## DIRECTION
Edit the rows below so that every "Where should I click to" becomes "Where do I click to", and leave everything else unchanged.

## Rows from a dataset
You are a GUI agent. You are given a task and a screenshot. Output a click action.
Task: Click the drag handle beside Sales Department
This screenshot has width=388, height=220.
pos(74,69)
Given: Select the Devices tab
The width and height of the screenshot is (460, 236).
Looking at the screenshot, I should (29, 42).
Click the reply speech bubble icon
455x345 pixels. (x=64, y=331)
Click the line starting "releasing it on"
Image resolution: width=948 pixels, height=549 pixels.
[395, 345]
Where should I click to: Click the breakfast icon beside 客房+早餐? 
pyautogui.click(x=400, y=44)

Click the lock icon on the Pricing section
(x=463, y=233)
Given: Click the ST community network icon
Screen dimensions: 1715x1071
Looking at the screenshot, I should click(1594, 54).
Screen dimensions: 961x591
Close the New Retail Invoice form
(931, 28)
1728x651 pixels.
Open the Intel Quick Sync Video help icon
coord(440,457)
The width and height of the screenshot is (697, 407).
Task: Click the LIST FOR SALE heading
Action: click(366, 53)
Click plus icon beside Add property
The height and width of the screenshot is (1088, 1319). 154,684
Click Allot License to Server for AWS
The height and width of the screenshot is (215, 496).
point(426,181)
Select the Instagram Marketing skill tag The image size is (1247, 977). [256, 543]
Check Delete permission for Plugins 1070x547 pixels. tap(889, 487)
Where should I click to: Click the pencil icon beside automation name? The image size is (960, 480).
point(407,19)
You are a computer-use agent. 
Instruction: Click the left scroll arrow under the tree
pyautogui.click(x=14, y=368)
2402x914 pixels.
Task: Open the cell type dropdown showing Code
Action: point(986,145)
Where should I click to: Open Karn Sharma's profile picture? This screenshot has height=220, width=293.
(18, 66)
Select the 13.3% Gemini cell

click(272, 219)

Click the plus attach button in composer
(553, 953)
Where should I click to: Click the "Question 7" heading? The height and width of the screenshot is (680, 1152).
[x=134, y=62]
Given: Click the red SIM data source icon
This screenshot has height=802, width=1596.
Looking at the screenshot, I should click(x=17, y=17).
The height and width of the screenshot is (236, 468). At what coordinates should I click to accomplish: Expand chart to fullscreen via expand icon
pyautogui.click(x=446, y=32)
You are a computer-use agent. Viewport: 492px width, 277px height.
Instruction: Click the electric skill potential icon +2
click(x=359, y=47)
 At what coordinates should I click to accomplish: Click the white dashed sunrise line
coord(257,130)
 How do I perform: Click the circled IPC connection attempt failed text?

## EXERCISE SOLUTION
You are a GUI agent. You are given a task and a screenshot. Output a click action.
Task: Click the drag handle beside Sales Department
This screenshot has width=388, height=220.
pos(74,69)
Given: Select the Devices tab
The width and height of the screenshot is (460, 236).
Looking at the screenshot, I should (29, 42).
Click the reply speech bubble icon
455x345 pixels. (x=64, y=331)
Click the line starting "releasing it on"
Image resolution: width=948 pixels, height=549 pixels.
[395, 345]
Where do I click to: Click the breakfast icon beside 客房+早餐? 
pyautogui.click(x=400, y=44)

Click the lock icon on the Pricing section
(x=463, y=233)
Given: Click the ST community network icon
Screen dimensions: 1715x1071
Looking at the screenshot, I should click(1594, 54).
Screen dimensions: 961x591
Close the New Retail Invoice form
(931, 28)
1728x651 pixels.
Open the Intel Quick Sync Video help icon
coord(440,457)
The width and height of the screenshot is (697, 407).
Task: Click the LIST FOR SALE heading
Action: click(366, 53)
Click plus icon beside Add property
The height and width of the screenshot is (1088, 1319). 154,684
Click Allot License to Server for AWS
The height and width of the screenshot is (215, 496).
point(426,181)
Select the Instagram Marketing skill tag The image size is (1247, 977). [256, 543]
Check Delete permission for Plugins 1070x547 pixels. tap(889, 487)
Where do I click to: Click the pencil icon beside automation name? The image size is (960, 480).
point(407,19)
You are a computer-use agent. 
Instruction: Click the left scroll arrow under the tree
pyautogui.click(x=14, y=368)
2402x914 pixels.
Task: Open the cell type dropdown showing Code
Action: point(986,145)
Where do I click to: Open Karn Sharma's profile picture? This screenshot has height=220, width=293.
(18, 66)
Select the 13.3% Gemini cell

click(272, 219)

Click the plus attach button in composer
(553, 953)
Where do I click to: Click the "Question 7" heading? The height and width of the screenshot is (680, 1152).
[x=134, y=62]
Given: Click the red SIM data source icon
This screenshot has height=802, width=1596.
Looking at the screenshot, I should click(x=17, y=17).
The height and width of the screenshot is (236, 468). At what coordinates should I click to accomplish: Expand chart to fullscreen via expand icon
pyautogui.click(x=446, y=32)
You are a computer-use agent. Viewport: 492px width, 277px height.
Instruction: Click the electric skill potential icon +2
click(x=359, y=47)
 At what coordinates should I click to accomplish: Click the white dashed sunrise line
coord(257,130)
 How do I perform: Click the circled IPC connection attempt failed text?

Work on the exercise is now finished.